Use of radiolabelled iododeoxyuridine as adjuvant treatment for experimental tumours of the liver.

Overview

BACKGROUND: The aim of the study was to determine whether hepatic regeneration stimulates growth of tumour residing within the liver, and whether a difference in the rate of DNA synthesis in liver and tumour may be used to target cancer using the radiolabelled thymidine analogue 5-iodo-2'-deoxyuridine (IUdR). METHODS: Partial hepatectomy was performed on Buffalo rats bearing solitary nodules of syngeneic Morris hepatoma.
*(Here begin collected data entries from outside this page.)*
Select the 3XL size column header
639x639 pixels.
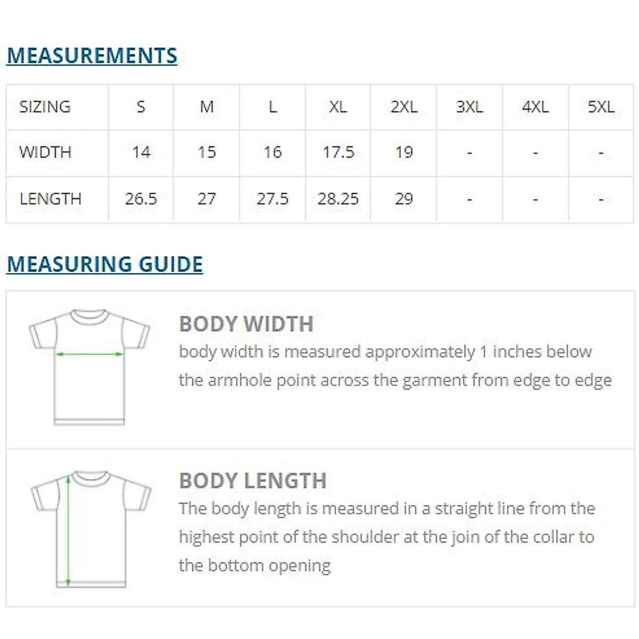[469, 107]
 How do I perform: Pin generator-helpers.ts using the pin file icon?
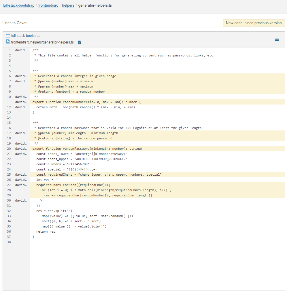coord(79,42)
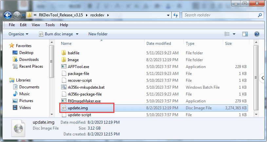Open the bakfile folder icon
The height and width of the screenshot is (142, 267).
tap(64, 53)
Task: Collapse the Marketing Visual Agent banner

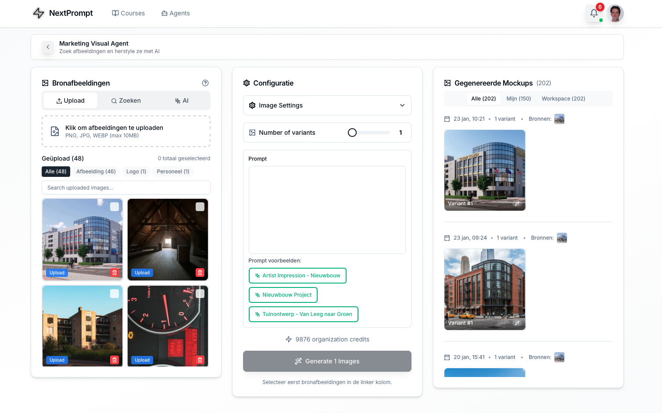Action: [48, 47]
Liver and tumour DNA synthesis was measured by incorporation of radioactive IUdR. [(125)I]IUdR was tested as an adjuvant therapy after hepatectomy in Buffalo rats bearing diffuse microscopic Morris hepatomas to simulate the clinical situation. RESULTS: Liver regeneration enhanced liver and tumour DNA synthesis as measured by incorporation of radioactive IUdR. Liver DNA synthesis returned to baseline by 7 days, whereas tumour DNA synthesis remained above baseline level. Hepatectomy enhanced the growth of microscopic liver tumours. [(125)I]IUdR (250 micro Ci or 1 mCi/kg) administered 4 days after hepatectomy significantly reduced tumour growth without signs of systemic toxicity or liver dysfunction. CONCLUSION: The local environment of the regenerating liver stimulates tumour growth. The thymidine analogue [(125)I]IUdR may be used preferentially to target tumour DNA synthesis in the regenerating liver, and may prove useful as an adjuvant therapy for hepatic tumours after surgical resection.